▶ [WHAT IS NEEDED]: Below are lines of data; restate word for word those running from the line containing "Task: Click the Cancel button" to the line containing "Task: Click the Glossary sidebar icon", inclusive, and no others.

[Collected data entries]

[Start of Attachment]

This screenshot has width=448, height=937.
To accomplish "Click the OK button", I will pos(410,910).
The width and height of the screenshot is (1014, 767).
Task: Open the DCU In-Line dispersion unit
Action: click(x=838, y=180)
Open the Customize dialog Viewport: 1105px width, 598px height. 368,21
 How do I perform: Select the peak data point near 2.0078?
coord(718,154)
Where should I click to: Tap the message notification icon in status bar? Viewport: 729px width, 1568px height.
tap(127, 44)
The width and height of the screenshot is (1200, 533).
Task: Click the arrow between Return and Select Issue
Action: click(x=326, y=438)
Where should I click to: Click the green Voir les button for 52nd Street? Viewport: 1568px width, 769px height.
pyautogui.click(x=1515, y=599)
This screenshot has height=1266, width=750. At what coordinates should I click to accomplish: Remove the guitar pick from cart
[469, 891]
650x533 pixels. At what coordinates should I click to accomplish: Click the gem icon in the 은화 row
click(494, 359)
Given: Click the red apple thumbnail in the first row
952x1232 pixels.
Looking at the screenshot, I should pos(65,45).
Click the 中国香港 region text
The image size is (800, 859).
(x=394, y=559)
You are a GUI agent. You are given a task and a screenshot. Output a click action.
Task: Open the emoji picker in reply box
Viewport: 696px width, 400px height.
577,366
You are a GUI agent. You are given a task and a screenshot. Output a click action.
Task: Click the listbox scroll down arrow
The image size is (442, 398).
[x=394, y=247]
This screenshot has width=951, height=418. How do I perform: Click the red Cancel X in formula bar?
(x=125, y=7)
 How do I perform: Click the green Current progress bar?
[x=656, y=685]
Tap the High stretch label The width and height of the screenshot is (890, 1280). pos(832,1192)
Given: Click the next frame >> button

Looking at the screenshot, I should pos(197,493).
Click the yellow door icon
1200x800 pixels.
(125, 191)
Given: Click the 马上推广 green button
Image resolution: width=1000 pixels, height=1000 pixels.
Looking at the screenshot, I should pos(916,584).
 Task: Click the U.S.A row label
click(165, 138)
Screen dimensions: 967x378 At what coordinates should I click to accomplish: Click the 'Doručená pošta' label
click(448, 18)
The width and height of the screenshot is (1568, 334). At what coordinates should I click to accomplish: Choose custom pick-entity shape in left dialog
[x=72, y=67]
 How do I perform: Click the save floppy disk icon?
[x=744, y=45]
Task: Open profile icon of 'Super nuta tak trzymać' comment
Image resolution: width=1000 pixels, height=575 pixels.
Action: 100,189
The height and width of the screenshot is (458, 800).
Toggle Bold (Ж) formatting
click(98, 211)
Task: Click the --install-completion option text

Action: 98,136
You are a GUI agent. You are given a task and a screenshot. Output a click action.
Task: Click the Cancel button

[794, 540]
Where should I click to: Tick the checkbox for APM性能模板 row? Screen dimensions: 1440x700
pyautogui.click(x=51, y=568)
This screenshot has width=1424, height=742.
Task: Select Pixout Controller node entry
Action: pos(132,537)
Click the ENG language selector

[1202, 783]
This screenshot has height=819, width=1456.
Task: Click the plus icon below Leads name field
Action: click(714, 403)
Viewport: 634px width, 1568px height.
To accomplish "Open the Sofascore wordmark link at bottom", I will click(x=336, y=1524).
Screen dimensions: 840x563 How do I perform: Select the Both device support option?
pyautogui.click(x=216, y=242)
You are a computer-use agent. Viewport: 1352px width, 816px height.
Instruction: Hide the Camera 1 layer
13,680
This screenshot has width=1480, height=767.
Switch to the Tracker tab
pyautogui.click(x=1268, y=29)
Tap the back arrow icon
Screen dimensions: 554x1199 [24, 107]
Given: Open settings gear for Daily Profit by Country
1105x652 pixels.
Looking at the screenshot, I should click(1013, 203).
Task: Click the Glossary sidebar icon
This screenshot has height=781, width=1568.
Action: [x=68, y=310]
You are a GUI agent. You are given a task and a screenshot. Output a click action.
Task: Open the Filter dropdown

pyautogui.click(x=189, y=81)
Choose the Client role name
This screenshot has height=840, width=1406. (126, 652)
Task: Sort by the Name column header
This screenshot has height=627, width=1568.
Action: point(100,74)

[End of Attachment]

▶ [RESPONSE AREA]:
Task: Click the Cancel button

[794, 540]
Where should I click to: Tick the checkbox for APM性能模板 row? Screen dimensions: 1440x700
pyautogui.click(x=51, y=568)
This screenshot has width=1424, height=742.
Task: Select Pixout Controller node entry
Action: pos(132,537)
Click the ENG language selector

[1202, 783]
This screenshot has height=819, width=1456.
Task: Click the plus icon below Leads name field
Action: click(714, 403)
Viewport: 634px width, 1568px height.
To accomplish "Open the Sofascore wordmark link at bottom", I will click(x=336, y=1524).
Screen dimensions: 840x563 How do I perform: Select the Both device support option?
pyautogui.click(x=216, y=242)
You are a computer-use agent. Viewport: 1352px width, 816px height.
Instruction: Hide the Camera 1 layer
13,680
This screenshot has width=1480, height=767.
Switch to the Tracker tab
pyautogui.click(x=1268, y=29)
Tap the back arrow icon
Screen dimensions: 554x1199 [24, 107]
Given: Open settings gear for Daily Profit by Country
1105x652 pixels.
Looking at the screenshot, I should click(1013, 203).
Task: Click the Glossary sidebar icon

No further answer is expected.